──────── Records provided ────────

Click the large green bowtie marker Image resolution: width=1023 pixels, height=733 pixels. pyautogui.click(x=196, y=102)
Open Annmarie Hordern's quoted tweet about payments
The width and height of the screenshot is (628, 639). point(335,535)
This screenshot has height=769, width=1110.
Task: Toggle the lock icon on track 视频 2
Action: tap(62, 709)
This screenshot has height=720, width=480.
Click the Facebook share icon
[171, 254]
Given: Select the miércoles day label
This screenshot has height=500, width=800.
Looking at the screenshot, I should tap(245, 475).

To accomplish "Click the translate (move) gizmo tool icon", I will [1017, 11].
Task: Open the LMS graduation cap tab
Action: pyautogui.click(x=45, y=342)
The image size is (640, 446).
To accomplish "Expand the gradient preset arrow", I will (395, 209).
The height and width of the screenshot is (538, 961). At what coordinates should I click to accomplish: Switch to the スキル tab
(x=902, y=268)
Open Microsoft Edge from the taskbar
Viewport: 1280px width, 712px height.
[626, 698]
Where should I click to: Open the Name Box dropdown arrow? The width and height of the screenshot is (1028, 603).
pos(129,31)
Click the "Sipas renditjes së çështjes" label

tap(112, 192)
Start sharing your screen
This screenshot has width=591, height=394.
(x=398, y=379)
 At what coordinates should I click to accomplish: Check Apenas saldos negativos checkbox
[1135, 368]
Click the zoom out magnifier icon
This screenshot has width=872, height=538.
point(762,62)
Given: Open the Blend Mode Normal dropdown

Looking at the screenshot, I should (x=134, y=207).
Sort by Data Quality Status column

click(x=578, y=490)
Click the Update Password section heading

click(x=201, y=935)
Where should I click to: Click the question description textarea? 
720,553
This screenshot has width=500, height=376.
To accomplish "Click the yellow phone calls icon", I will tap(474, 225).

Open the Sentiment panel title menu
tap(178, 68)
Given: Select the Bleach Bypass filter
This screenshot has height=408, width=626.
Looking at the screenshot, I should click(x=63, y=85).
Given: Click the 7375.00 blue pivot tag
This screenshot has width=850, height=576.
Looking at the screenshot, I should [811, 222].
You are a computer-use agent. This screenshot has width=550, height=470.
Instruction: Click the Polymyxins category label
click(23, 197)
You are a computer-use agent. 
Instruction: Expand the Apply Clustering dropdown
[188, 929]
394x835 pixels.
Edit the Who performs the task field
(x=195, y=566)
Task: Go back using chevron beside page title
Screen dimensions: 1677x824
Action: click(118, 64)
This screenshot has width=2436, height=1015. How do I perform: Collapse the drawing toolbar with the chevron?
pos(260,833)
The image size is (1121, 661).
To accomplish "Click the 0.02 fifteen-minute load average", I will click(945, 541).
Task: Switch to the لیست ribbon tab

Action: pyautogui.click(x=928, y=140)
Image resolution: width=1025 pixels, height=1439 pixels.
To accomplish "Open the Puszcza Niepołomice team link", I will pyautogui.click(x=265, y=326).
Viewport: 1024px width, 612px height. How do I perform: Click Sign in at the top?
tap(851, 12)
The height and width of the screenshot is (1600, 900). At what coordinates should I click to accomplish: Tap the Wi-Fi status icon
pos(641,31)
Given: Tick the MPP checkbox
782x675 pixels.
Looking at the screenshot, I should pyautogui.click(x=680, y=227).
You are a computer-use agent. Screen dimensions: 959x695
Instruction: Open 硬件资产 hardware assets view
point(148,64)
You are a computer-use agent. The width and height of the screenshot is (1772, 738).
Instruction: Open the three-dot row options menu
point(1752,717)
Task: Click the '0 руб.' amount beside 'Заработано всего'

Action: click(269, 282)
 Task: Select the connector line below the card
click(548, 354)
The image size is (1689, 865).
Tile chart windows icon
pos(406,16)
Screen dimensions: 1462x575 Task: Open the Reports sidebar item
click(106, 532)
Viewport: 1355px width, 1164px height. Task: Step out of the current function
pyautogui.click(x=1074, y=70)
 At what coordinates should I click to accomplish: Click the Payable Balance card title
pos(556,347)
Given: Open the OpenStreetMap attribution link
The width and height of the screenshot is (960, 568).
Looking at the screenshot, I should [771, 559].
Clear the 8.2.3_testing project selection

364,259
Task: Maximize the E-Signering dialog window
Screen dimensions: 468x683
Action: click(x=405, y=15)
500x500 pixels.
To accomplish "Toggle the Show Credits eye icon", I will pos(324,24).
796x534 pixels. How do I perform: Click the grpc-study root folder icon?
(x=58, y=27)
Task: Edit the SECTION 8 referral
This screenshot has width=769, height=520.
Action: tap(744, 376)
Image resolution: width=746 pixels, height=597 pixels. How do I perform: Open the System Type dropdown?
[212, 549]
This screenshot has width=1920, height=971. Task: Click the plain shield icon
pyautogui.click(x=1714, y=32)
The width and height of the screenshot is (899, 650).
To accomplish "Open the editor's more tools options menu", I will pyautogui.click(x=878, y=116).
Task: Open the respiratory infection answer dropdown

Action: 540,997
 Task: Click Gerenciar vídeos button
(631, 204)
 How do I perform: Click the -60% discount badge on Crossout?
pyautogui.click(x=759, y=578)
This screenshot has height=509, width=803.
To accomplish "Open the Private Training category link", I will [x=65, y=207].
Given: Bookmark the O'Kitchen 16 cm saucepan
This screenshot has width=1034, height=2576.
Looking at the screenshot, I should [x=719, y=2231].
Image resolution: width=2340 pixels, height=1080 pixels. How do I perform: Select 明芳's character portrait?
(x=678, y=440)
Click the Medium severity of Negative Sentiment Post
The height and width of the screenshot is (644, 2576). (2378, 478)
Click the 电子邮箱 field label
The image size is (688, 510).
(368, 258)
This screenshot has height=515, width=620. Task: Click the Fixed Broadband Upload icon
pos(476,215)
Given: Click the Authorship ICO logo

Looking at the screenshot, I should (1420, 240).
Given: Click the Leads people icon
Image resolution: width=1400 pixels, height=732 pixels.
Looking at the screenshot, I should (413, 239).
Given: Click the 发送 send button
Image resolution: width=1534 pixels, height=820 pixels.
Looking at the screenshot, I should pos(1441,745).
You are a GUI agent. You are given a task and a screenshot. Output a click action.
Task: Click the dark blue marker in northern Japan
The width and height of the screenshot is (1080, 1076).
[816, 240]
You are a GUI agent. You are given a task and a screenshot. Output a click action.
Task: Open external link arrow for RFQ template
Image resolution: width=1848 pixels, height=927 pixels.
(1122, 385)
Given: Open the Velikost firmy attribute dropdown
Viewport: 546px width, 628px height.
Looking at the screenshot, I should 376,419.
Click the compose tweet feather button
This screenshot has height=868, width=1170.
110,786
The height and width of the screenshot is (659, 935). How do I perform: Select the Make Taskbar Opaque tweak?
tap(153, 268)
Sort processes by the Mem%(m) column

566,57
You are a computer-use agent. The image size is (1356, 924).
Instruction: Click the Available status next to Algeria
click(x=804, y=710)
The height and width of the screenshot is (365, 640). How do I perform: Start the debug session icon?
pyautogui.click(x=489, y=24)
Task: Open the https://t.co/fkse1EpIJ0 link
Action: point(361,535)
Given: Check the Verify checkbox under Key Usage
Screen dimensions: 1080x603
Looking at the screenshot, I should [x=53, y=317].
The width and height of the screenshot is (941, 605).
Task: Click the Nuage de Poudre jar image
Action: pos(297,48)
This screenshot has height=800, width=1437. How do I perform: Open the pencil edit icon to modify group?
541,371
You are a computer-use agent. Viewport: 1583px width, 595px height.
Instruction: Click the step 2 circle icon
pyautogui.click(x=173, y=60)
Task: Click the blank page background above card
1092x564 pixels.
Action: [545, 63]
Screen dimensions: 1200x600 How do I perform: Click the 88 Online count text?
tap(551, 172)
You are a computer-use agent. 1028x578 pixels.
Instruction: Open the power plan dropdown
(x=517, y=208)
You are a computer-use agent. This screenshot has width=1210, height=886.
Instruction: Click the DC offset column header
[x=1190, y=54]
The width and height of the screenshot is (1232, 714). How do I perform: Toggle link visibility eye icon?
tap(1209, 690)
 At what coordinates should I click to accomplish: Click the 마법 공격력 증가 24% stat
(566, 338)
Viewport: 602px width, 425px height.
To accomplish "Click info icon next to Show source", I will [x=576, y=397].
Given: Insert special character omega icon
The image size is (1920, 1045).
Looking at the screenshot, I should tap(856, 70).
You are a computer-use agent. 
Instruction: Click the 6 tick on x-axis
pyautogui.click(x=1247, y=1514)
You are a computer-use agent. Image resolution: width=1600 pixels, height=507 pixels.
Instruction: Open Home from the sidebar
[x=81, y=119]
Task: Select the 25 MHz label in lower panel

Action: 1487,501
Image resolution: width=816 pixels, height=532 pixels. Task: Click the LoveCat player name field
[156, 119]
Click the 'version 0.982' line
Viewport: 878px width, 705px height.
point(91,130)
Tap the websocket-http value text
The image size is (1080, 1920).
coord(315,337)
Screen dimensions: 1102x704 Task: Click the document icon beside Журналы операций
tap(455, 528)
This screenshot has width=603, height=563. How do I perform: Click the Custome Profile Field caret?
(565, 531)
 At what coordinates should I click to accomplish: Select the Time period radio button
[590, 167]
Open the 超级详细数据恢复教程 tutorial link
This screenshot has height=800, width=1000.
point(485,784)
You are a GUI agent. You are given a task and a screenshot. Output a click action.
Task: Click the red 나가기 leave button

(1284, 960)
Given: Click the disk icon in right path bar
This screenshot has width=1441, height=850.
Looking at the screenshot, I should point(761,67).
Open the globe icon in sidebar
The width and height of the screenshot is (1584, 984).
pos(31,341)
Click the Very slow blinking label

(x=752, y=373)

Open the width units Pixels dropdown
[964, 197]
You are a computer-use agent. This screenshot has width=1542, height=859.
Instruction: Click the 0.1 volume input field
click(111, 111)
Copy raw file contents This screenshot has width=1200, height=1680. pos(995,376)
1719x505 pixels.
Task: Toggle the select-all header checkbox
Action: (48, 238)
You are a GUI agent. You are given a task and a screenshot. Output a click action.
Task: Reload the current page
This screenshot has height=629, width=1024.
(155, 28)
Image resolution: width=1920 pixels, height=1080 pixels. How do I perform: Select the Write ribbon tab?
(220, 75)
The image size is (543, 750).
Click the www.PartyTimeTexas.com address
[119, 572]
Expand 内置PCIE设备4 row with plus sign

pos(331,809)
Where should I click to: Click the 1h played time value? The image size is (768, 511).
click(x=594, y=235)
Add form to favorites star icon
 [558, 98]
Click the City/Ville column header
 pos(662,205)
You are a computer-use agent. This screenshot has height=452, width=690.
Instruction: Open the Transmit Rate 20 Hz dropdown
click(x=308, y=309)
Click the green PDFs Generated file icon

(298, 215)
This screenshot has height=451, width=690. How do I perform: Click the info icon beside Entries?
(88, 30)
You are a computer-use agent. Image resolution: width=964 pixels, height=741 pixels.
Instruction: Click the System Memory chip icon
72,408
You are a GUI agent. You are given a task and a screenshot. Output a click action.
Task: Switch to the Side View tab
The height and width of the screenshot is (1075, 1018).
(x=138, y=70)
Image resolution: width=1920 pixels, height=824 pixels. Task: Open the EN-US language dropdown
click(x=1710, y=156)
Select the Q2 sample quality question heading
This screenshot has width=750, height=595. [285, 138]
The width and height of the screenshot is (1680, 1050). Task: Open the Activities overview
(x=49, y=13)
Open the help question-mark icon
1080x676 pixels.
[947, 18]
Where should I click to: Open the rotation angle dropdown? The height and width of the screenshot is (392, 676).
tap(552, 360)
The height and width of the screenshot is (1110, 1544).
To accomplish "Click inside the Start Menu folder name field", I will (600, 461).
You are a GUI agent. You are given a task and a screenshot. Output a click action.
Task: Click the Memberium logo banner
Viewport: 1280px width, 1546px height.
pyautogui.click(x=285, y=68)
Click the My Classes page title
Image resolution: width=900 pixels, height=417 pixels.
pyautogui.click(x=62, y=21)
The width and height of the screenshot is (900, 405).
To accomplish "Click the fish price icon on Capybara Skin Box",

────────

Figure out how many lines of the material above hold the word "marker", and answer with that number only.

2